● **THE PROBLEM**
Could you retype all of the entries below word for word?

Stored data
++++++++

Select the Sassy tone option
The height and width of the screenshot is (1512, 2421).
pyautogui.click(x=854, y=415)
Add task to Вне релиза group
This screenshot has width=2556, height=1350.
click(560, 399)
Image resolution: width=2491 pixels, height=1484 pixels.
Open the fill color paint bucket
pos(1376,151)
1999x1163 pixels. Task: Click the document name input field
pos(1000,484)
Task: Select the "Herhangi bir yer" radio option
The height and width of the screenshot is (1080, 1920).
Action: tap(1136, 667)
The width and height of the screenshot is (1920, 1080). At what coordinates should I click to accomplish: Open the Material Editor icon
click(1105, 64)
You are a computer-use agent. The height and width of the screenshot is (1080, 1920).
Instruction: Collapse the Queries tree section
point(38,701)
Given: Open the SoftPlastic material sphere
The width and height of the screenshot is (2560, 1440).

++++++++

● **RESPONSE FOR THIS EXERCISE**
Select the Sassy tone option
The height and width of the screenshot is (1512, 2421).
pyautogui.click(x=854, y=415)
Add task to Вне релиза group
This screenshot has width=2556, height=1350.
click(560, 399)
Image resolution: width=2491 pixels, height=1484 pixels.
Open the fill color paint bucket
pos(1376,151)
1999x1163 pixels. Task: Click the document name input field
pos(1000,484)
Task: Select the "Herhangi bir yer" radio option
The height and width of the screenshot is (1080, 1920).
Action: tap(1136, 667)
The width and height of the screenshot is (1920, 1080). At what coordinates should I click to accomplish: Open the Material Editor icon
click(1105, 64)
You are a computer-use agent. The height and width of the screenshot is (1080, 1920).
Instruction: Collapse the Queries tree section
point(38,701)
Given: Open the SoftPlastic material sphere
The width and height of the screenshot is (2560, 1440).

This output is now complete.